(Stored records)
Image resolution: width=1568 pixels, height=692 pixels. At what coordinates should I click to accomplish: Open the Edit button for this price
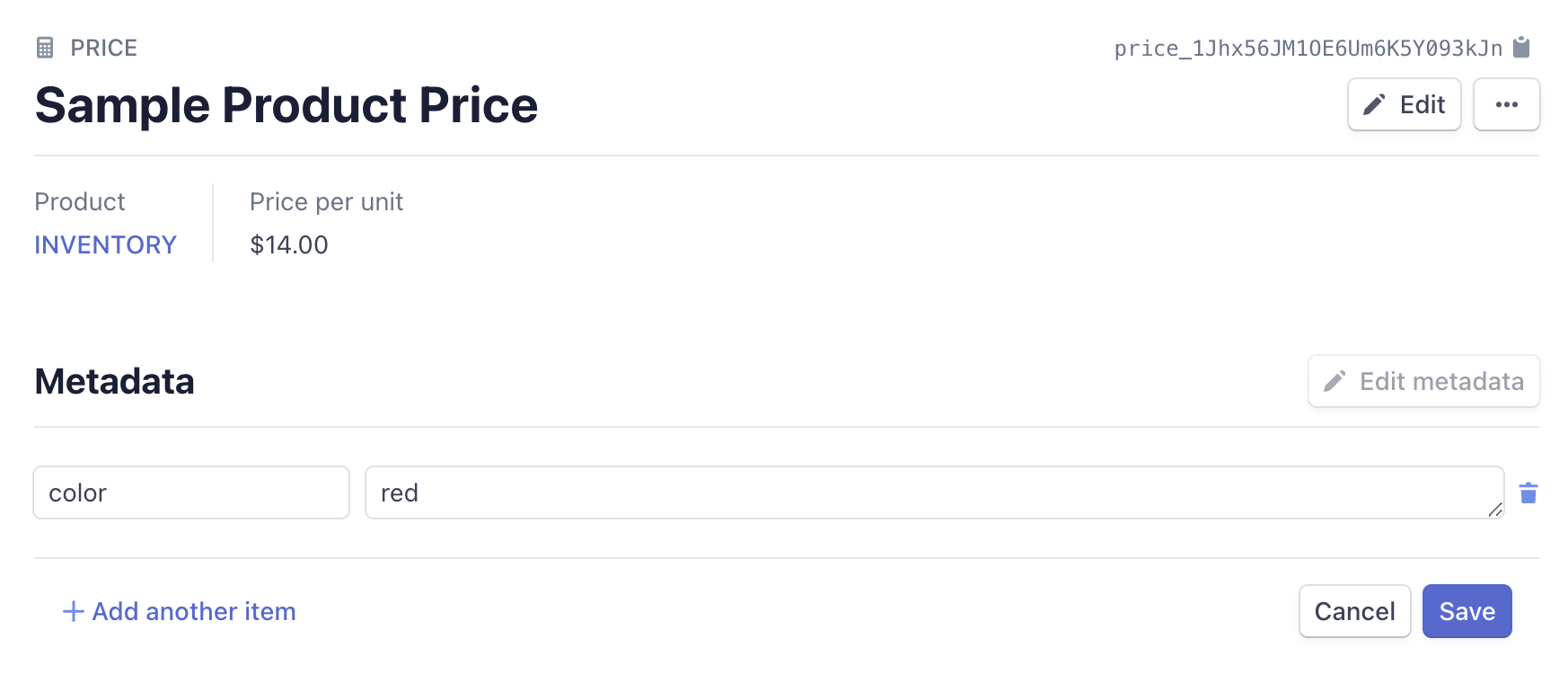[1405, 104]
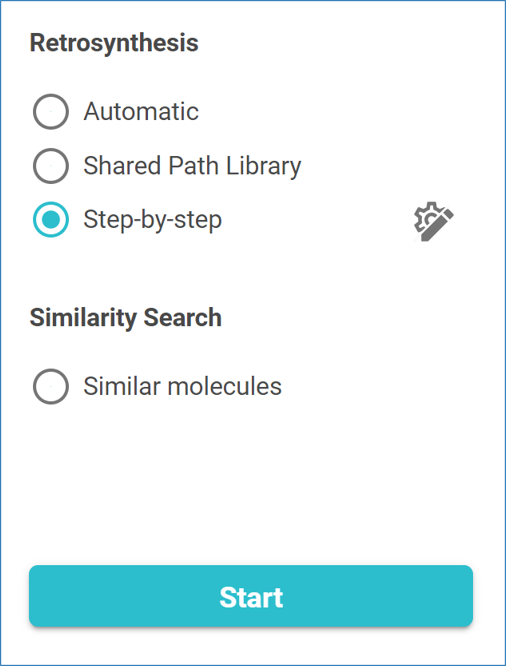Viewport: 506px width, 666px height.
Task: Launch the search with Start
Action: [251, 596]
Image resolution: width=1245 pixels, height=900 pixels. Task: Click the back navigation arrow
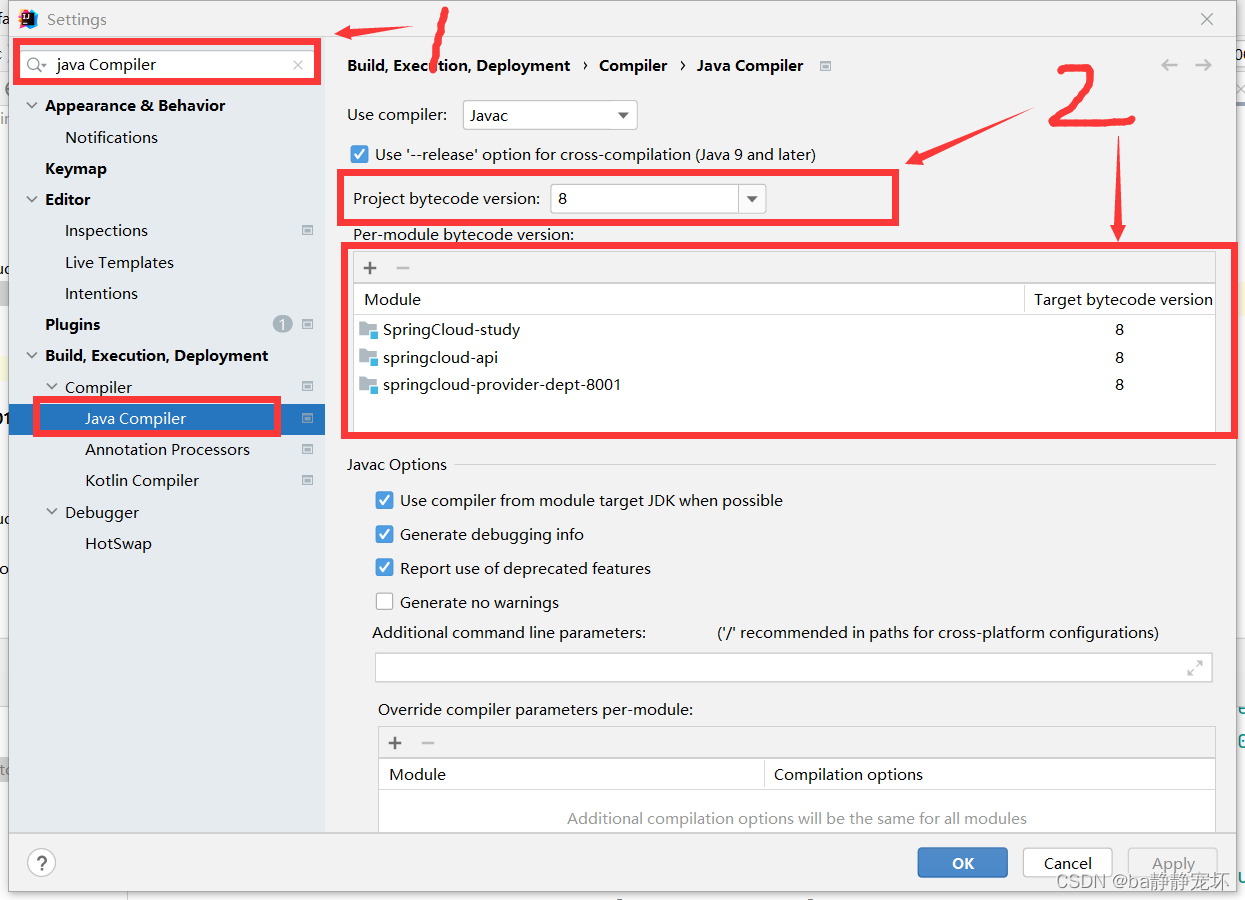[1169, 64]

- **Exercise**
Should the entries hold any pictures, please omit those and print the remaining text exactly.

- **Completed task**
Image resolution: width=1568 pixels, height=692 pixels. At what coordinates should I click to accomplish: Open the Edit button for this price
[1405, 104]
Viewport: 506px width, 666px height.
Task: Launch the search with Start
Action: [251, 596]
Image resolution: width=1245 pixels, height=900 pixels. Task: Click the back navigation arrow
[1169, 64]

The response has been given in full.